Exercise tasks ::
• A. According to the Terminal Warehouse article, how many stories and how many square feet does the Penthouse have?
• B. Decide whether each statement agrees with the Terminal Warehouse article. For each, answer yes or no and quote the words of the article that settle it.
(i) The Starrett-Lehigh Building was converted into offices in 2003.
(ii) Empire Stores is located in the Bronx.
(iii) The developers lost revenue-generating space by demolishing part of the interior.
• C. Continue the Terminal Warehouse article from where it stops.

Creating a central courtyard
One of the primary ways CookFox achieved a brighter, airier space was to demolish and remove a portion of the building’s interior, like scooping the seed out of the center of an avocado. That provided a new source of sunlight to the structure’s interiors while also creating a space for a large outdoor courtyard, surrounded by rooftop decks, accessible to tenants.
“In order to take a warehouse that was never meant for people to occupy and turn it into a space that people could occupy, we had to figure out a way of bringing light and air into those, sort of, inner spaces,” Reynolds said.
The developers didn’t lose space that could generate revenue, however. They were allowed to take the space that was demolished and relocate it elsewhere on the property. That variance led to the construction of a new office complex called the Penthouse, a seven-story, 270,000-square-foot structure with floor-to-ceiling windows and panoramic views of the Hudson River. The new structure is one of the largest rooftop additions permitted in New York for a historically landmarked building, Reynolds said.
In addition to the Penthouse and central courtyard, Terminal Warehouse has other amenities located just a few feet outside its western entrance. The Hudson River Greenway riverside walking and biking paths run alongside Terminal Warehouse, passing Chelsea Piers, Pier 76 and other recreational piers.
Historic preservation
Terminal Warehouse is the latest of many historic industrial buildings in New York converted to new uses.
The 517,000-square-foot Empire Stores in Brooklyn opened in 1890, was converted into offices and restaurants in 2015 and now counts Boston Consulting Group among its office tenants. Kingsbridge Armory in the Bronx, one of the city’s few remaining militia armory buildings, is in the planning stages for conversion to multifamily.
CookFox already has a project similar to Terminal Warehouse under its belt, the conversion of the former St. John's Terminal in Manhattan, a 1.5 million-square-foot building now occupied primarily by Google.
The Starrett-Lehigh Building, a 1.9 million-square-foot property next door to Terminal Warehouse, opened in 1931 and was converted into offices in 2003. Fashion designer Ralph Lauren is the anchor tenant.
Repurposed historic structures are inherently a better option for promoting environmental conservation than new construction, Erica Ceder, an architect at DLR Group in Portland, Oregon, wrote in a May 30 report.

Excerpted data ::
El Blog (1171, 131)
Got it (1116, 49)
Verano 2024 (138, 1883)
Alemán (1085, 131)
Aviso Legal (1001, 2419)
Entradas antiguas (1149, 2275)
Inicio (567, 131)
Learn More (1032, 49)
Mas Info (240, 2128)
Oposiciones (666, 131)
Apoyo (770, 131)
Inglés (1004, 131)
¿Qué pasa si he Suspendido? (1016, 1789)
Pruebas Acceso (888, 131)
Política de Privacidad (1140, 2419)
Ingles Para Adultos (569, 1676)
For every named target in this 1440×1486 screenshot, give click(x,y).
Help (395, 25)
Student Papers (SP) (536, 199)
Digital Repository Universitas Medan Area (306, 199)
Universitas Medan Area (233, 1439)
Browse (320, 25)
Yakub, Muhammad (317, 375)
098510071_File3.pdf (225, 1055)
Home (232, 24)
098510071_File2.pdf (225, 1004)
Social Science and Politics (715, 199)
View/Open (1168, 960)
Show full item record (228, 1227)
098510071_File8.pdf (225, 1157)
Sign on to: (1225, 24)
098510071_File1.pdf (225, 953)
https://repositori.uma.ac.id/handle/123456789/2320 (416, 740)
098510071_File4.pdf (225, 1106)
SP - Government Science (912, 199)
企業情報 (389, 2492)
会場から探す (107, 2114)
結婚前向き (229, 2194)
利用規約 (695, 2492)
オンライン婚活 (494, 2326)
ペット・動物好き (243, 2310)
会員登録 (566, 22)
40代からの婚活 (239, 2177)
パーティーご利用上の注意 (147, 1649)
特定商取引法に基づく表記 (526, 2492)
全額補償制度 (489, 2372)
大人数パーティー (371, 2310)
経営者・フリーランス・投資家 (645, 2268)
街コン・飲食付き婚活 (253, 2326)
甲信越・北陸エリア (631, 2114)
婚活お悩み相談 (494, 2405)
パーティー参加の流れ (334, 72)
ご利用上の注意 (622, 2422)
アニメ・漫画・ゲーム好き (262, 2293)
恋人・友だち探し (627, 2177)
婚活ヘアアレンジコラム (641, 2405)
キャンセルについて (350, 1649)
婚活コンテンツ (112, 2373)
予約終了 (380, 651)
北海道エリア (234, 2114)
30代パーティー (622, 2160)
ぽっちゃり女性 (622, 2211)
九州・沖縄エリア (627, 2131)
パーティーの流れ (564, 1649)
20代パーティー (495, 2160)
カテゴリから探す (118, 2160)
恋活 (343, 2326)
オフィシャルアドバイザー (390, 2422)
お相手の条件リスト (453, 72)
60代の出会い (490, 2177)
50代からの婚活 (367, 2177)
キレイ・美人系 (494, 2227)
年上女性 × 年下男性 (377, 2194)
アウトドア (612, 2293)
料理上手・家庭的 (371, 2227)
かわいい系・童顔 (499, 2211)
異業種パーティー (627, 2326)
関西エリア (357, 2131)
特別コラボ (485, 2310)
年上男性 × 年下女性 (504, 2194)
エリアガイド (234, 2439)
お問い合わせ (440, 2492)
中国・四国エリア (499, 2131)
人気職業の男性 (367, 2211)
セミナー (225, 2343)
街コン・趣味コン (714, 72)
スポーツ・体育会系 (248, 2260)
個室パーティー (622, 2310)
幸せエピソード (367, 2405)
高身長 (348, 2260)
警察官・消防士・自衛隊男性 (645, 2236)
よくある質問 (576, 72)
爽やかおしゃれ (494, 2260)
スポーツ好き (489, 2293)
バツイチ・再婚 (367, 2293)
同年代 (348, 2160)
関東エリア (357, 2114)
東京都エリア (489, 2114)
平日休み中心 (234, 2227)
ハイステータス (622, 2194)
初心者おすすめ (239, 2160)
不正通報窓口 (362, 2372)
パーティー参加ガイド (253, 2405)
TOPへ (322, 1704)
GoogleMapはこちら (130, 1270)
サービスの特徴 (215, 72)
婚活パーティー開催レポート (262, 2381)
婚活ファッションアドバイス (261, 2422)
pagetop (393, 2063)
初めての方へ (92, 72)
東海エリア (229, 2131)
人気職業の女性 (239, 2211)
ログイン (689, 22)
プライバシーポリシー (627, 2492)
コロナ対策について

Answer section ::
• A. The Penthouse has seven stories and 270,000 square feet.

• B.
(i) Yes: "opened in 1931 and was converted into offices in 2003."
(ii) No: "The 517,000-square-foot Empire Stores in Brooklyn"
(iii) No: "The developers didn’t lose space that could generate revenue, however."

• C.
“The most sustainable construction choice is nearly always going to be adaptive reuse,” wrote Ceder, principal and head of DLR’s historic preservation group. DLR is not involved in the Terminal Warehouse project.
“Constructing new buildings consumes vast amounts of resources and energy, contributing significantly to global carbon emissions,” she said. “In contrast, adaptive reuse architecture capitalizes on the embodied energy of existing structures, minimizing the need for new materials and reducing construction waste.”
But the quality of the space is also important, and CookFox appears to have balanced the sometimes-competing goals of historic preservation and renovations, Gustavo Rodriguez said, based on his analysis of the firm’s description and images of the product. That combination of historic authenticity and modern amenities should make Terminal Warehouse a prime target for many tenants looking for office space.
“People are still investing in offices, and architecture firms’ workplace practice groups are still a thing,” Gustavo Rodriguez said. “The quality of workspace has become ever more important.”
For the record
Richard Cook, Darin Reynolds and Bethany Borel at CookFox were lead partners at their firm in charge of the Terminal Warehouse project. New Line Structures is general contractor. Thornton Tomasetti is providing construction and engineering services.
Josh Kuriloff, Andrew Braver, Gus Field, Anthony Lopresti, Nicholas Dysenchuk and Eric Hazen at Cushman & Wakefield represent the developers on office leasing, and Alan Schmerzler, Steven Soutendijk, Patrick O’Rourke and Sean Moran at Cushman are retail leasing agents.